Dataset entries
******

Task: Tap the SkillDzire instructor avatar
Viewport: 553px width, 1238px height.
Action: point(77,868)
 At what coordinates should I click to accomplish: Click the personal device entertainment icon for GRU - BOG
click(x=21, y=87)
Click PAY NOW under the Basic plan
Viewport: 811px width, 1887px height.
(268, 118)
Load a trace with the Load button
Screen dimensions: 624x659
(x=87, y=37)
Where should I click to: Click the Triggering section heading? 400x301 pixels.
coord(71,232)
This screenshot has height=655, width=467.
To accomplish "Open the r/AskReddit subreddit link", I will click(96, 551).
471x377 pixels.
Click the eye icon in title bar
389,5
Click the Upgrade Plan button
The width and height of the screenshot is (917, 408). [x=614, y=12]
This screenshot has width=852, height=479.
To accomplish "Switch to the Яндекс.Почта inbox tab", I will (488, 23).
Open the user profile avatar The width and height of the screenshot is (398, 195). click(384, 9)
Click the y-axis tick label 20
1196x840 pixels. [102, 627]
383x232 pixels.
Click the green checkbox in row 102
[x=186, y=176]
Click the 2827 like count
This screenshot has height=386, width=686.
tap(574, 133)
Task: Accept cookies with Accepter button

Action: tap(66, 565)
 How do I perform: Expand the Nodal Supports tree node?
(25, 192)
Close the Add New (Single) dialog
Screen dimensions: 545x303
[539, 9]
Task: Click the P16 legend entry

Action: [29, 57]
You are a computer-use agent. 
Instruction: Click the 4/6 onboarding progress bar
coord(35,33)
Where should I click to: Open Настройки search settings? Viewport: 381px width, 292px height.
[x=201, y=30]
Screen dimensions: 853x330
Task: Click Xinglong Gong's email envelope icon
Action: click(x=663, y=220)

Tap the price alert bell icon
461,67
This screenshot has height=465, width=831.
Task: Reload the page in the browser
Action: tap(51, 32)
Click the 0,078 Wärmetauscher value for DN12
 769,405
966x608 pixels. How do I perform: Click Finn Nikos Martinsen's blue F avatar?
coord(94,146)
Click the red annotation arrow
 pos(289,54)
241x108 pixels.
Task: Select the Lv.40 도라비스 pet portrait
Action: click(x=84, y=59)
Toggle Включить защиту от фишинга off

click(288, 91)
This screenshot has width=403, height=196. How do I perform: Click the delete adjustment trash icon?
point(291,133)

******

▸ Directions for this task:
Which lines above include the word "will"? Show each one.

▸ Task result:
To accomplish "Open the r/AskReddit subreddit link", I will click(96, 551).
To accomplish "Switch to the Яндекс.Почта inbox tab", I will (488, 23).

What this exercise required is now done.